Policy creation has garnered significant attention from congressional researchers while the topic of policy repeal has received scarcely any. But despite this lack of attention, we know that Congress regularly voids legislative agreements adopted by prior generations. To help reconcile this imbalance I developed an extensive dataset recording repeals to landmark laws enacted from 1951 to 2006. Event history analysis yielded three significant results. First, the incidence of repeal exhibits a regular pattern characterized by an increasing hazard immediately after enactment followed by policy institutionalization and a monotonically declining hazard.
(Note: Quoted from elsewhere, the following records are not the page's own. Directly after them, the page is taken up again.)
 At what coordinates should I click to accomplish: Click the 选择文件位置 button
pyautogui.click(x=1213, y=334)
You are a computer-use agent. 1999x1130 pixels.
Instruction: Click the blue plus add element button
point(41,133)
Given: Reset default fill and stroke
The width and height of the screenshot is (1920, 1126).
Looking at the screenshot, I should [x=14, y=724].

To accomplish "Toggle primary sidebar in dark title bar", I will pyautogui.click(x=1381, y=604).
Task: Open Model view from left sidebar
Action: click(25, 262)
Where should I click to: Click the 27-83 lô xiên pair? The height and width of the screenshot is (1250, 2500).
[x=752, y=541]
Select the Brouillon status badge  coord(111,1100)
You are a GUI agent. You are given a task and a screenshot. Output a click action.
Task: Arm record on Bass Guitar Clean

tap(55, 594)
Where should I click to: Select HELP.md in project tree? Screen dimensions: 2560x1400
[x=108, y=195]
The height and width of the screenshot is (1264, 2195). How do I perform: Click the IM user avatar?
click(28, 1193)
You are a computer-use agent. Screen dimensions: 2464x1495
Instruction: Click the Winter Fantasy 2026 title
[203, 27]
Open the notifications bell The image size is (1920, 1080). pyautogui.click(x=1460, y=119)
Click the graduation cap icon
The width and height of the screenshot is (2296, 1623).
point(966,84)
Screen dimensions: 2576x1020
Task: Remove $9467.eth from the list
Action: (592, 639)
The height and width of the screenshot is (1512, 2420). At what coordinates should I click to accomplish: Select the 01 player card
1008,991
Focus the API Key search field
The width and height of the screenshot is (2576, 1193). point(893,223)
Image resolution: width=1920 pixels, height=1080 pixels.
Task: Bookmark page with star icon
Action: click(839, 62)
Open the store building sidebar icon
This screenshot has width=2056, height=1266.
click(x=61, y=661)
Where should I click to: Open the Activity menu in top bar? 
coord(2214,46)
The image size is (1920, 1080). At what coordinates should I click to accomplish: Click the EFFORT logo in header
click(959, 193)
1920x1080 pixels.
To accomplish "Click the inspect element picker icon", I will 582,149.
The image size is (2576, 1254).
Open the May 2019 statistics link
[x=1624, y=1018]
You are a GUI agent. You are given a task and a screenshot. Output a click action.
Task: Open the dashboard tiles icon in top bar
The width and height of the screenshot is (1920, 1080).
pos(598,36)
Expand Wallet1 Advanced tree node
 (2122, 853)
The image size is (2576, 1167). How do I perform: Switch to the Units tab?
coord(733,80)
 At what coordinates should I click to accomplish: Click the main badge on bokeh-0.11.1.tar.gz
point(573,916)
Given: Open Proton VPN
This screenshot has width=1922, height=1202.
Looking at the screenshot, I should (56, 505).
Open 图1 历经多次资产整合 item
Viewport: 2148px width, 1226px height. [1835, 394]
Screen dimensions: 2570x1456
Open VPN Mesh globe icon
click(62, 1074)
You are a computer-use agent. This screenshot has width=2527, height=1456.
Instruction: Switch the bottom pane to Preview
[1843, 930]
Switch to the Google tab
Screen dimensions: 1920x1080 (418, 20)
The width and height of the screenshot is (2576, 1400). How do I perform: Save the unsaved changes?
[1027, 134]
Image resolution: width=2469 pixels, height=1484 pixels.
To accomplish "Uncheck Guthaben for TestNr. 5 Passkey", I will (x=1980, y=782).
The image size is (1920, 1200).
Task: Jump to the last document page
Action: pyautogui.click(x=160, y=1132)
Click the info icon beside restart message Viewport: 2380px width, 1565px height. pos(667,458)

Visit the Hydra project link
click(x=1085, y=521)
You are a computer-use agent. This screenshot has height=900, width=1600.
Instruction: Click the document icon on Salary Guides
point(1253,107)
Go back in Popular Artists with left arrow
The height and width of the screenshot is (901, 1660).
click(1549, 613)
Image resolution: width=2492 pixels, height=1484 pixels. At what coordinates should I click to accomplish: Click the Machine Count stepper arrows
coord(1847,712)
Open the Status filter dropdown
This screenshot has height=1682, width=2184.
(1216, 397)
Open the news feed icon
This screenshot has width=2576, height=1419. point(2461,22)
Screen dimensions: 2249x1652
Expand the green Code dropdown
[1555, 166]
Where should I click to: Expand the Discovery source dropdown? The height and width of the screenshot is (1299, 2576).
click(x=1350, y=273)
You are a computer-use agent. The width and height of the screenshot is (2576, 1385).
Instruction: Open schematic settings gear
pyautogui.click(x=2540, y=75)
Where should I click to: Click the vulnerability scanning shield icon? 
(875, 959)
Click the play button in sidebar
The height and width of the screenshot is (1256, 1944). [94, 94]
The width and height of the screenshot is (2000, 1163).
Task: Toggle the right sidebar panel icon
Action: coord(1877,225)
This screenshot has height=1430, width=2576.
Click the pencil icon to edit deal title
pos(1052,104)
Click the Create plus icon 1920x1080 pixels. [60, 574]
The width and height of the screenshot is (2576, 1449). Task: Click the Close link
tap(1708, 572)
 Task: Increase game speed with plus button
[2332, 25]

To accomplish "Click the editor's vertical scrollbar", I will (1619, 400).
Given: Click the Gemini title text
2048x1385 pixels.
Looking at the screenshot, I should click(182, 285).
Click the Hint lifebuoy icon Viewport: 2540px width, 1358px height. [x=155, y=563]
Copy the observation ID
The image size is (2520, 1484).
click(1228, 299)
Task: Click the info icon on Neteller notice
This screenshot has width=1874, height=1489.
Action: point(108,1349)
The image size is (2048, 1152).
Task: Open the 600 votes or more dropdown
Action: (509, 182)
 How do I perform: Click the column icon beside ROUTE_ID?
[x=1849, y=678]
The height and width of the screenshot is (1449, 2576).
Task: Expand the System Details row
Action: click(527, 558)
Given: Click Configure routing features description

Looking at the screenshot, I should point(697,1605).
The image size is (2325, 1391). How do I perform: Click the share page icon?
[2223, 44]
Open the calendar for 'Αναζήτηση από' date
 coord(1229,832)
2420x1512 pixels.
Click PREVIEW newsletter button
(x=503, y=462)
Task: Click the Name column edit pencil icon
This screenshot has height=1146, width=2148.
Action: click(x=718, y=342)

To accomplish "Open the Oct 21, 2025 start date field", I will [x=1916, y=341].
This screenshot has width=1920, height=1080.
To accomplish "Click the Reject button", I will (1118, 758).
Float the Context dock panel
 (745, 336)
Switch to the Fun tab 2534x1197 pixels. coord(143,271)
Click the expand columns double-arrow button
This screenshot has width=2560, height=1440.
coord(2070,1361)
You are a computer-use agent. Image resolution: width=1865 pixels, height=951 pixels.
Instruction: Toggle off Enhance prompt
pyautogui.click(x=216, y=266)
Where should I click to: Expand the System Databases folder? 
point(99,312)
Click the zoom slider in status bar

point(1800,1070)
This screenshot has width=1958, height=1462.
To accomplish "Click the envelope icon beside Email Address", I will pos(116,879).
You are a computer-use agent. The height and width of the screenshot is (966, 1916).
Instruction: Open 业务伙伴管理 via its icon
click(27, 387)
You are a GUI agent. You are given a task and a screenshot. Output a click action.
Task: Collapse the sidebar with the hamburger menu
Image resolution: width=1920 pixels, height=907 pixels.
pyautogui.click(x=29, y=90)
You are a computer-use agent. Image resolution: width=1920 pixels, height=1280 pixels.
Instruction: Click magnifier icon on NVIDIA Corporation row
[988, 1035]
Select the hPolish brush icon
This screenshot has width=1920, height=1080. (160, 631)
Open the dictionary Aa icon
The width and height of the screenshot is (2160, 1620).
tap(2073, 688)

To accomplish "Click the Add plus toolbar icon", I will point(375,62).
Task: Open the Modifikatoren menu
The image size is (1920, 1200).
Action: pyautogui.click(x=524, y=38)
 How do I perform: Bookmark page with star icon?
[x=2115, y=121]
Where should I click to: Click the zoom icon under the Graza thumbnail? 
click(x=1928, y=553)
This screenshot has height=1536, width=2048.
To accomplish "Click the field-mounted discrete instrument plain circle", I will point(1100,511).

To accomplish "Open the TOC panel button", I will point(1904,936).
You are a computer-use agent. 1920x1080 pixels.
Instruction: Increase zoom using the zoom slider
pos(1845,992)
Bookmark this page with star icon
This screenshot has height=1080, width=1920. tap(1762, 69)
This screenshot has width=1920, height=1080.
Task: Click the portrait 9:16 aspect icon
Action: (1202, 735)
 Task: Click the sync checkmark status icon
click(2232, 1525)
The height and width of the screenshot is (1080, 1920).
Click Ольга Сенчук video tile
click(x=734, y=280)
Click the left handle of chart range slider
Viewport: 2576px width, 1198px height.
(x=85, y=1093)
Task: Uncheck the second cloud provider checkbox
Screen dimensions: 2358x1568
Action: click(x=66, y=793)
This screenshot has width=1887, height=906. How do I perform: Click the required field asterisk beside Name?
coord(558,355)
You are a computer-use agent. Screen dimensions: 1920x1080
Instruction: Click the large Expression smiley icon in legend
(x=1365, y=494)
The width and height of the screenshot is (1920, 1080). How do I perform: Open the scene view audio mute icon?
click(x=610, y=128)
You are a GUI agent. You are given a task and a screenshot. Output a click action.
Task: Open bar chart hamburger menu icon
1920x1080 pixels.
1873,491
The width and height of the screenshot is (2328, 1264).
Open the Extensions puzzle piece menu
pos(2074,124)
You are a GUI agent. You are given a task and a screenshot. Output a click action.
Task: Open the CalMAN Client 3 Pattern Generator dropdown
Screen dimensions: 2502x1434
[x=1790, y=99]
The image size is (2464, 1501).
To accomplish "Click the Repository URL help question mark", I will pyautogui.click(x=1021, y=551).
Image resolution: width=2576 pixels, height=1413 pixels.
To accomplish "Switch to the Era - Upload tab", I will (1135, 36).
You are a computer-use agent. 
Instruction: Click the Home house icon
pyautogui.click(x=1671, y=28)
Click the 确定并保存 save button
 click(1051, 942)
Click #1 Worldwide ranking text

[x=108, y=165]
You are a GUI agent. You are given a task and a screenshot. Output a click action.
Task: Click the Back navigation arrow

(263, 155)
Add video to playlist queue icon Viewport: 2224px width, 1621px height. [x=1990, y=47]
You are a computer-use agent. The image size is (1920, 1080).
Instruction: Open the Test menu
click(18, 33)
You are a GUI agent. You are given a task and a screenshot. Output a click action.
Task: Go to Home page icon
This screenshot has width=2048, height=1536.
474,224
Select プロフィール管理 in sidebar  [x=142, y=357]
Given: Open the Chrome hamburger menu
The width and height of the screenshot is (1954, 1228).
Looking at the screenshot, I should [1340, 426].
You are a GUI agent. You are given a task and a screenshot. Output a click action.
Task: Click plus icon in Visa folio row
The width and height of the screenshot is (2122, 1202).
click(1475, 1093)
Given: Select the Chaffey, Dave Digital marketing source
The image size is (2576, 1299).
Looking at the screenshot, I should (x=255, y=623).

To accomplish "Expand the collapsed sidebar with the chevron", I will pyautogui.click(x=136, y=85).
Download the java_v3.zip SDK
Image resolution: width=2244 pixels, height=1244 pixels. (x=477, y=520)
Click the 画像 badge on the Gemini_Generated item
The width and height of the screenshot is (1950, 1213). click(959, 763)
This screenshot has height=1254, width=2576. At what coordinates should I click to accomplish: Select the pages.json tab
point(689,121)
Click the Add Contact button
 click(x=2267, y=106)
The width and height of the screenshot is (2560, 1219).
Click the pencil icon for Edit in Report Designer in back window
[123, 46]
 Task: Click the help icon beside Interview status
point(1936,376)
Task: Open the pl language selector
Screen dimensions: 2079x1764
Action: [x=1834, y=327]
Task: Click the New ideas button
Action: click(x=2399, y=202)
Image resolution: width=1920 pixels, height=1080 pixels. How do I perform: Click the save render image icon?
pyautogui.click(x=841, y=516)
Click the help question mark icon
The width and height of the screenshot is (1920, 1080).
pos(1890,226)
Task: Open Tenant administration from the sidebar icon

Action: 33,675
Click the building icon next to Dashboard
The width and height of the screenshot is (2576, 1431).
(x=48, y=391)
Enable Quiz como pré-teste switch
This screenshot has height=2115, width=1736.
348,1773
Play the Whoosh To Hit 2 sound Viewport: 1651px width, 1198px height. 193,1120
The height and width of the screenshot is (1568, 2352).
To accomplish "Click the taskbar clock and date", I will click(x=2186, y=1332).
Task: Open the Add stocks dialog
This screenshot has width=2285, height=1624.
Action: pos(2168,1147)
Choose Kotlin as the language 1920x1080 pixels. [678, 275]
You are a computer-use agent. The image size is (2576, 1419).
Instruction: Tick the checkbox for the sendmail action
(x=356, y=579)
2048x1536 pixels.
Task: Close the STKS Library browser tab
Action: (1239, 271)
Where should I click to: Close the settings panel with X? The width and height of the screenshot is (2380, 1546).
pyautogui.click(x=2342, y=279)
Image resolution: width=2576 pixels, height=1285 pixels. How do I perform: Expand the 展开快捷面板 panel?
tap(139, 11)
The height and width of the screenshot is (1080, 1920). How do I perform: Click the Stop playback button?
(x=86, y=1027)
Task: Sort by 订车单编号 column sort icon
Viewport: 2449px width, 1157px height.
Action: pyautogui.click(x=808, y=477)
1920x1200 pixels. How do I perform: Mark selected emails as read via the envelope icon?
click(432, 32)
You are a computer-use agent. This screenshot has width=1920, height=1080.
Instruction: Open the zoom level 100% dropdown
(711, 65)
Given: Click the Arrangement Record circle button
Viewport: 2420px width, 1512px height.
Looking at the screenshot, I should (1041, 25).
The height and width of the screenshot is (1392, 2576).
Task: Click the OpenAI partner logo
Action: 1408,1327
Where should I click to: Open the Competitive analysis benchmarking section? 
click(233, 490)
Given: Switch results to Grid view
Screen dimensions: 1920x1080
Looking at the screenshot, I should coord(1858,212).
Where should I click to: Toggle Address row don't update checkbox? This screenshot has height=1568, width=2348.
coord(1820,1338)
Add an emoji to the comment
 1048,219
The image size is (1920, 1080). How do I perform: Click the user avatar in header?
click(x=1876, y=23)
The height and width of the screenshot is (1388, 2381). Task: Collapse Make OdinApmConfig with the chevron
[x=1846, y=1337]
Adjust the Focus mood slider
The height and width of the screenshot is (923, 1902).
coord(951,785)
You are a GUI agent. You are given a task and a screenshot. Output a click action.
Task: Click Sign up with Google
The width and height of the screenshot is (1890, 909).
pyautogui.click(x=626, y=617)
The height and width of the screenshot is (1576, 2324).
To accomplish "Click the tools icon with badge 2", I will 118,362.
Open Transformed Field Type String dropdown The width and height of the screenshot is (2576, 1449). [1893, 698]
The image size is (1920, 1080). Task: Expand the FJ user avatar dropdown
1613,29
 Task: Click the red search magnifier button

The shape of this hazard is nearly the same as Berry, Burden and Howell's (2010) estimate of federal program enactment and death as well as Corder's (2004) estimate of federal credit program termination. This common shape suggests that policy reversal exhibits a regular pattern. Second, I find that divided government at the time of enactment increases the likelihood of repeal in the immediate post-enactment period (see also Maltzman and Shipan 2008). But, over the long term, legislation passed during divided government is less likely to be repealed compared to legislation enacted during unified government (see figure to the right). Specifically, the event history results reveal that legislation crafted during divided government is 42% less likely to experience any repeal more than ten years after enactment and 56% less likely to experience any major repeal. Taken as a whole, these results help reconcile conflicting findings regarding the effects of divided government on the supply of public policy and have important implications for the normative debate about the virtues of single party control. Finally, I find that polarization has a curvilinear effect on the risk of repeal (see Dodd and Schraufnagel 2009). Moderate polarization facilitates coalition formation when enacting repeals while polarized and depolarized periods have an attenuating effect.